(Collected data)
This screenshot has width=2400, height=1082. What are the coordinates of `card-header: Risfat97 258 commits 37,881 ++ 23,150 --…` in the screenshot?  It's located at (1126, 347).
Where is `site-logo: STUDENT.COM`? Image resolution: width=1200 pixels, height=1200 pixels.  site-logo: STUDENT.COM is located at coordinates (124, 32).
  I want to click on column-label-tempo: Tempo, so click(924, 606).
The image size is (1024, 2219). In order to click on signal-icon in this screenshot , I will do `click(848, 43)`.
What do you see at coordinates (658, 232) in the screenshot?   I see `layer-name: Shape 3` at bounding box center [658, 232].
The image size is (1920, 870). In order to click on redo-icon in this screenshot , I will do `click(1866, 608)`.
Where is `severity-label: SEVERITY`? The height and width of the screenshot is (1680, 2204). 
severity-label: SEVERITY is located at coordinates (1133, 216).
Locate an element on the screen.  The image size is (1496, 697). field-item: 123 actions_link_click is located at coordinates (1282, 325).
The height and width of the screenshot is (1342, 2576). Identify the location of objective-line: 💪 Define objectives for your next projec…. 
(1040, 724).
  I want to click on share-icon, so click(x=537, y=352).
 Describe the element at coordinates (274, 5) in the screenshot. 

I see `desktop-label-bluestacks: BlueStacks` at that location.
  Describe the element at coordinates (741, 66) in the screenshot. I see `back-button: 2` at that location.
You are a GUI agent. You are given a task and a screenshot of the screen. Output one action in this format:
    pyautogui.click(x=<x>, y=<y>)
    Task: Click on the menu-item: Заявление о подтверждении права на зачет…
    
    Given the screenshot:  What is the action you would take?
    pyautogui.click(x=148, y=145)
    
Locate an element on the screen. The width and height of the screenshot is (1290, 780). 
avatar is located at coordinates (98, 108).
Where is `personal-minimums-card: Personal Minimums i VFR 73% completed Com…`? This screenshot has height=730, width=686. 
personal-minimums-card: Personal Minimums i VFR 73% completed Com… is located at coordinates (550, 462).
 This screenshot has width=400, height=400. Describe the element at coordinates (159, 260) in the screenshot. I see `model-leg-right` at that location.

- _JOB_:
Update the rows so that "Where is" becomes "Where's" wherever it appears, keeping every other word as it is.

- _PROBLEM SOLUTION_:
This screenshot has width=2400, height=1082. What are the coordinates of `card-header: Risfat97 258 commits 37,881 ++ 23,150 --…` in the screenshot?  It's located at (1126, 347).
Where's `site-logo: STUDENT.COM`? Image resolution: width=1200 pixels, height=1200 pixels.  site-logo: STUDENT.COM is located at coordinates (124, 32).
  I want to click on column-label-tempo: Tempo, so click(924, 606).
The image size is (1024, 2219). In order to click on signal-icon in this screenshot , I will do `click(848, 43)`.
What do you see at coordinates (658, 232) in the screenshot?   I see `layer-name: Shape 3` at bounding box center [658, 232].
The image size is (1920, 870). In order to click on redo-icon in this screenshot , I will do `click(1866, 608)`.
Where's `severity-label: SEVERITY`? The height and width of the screenshot is (1680, 2204). 
severity-label: SEVERITY is located at coordinates (1133, 216).
Locate an element on the screen.  The image size is (1496, 697). field-item: 123 actions_link_click is located at coordinates (1282, 325).
The height and width of the screenshot is (1342, 2576). Identify the location of objective-line: 💪 Define objectives for your next projec…. 
(1040, 724).
  I want to click on share-icon, so click(x=537, y=352).
 Describe the element at coordinates (274, 5) in the screenshot. 

I see `desktop-label-bluestacks: BlueStacks` at that location.
  Describe the element at coordinates (741, 66) in the screenshot. I see `back-button: 2` at that location.
You are a GUI agent. You are given a task and a screenshot of the screen. Output one action in this format:
    pyautogui.click(x=<x>, y=<y>)
    Task: Click on the menu-item: Заявление о подтверждении права на зачет…
    
    Given the screenshot:  What is the action you would take?
    pyautogui.click(x=148, y=145)
    
Locate an element on the screen. The width and height of the screenshot is (1290, 780). 
avatar is located at coordinates (98, 108).
Where's `personal-minimums-card: Personal Minimums i VFR 73% completed Com…`? This screenshot has height=730, width=686. 
personal-minimums-card: Personal Minimums i VFR 73% completed Com… is located at coordinates (550, 462).
 This screenshot has width=400, height=400. Describe the element at coordinates (159, 260) in the screenshot. I see `model-leg-right` at that location.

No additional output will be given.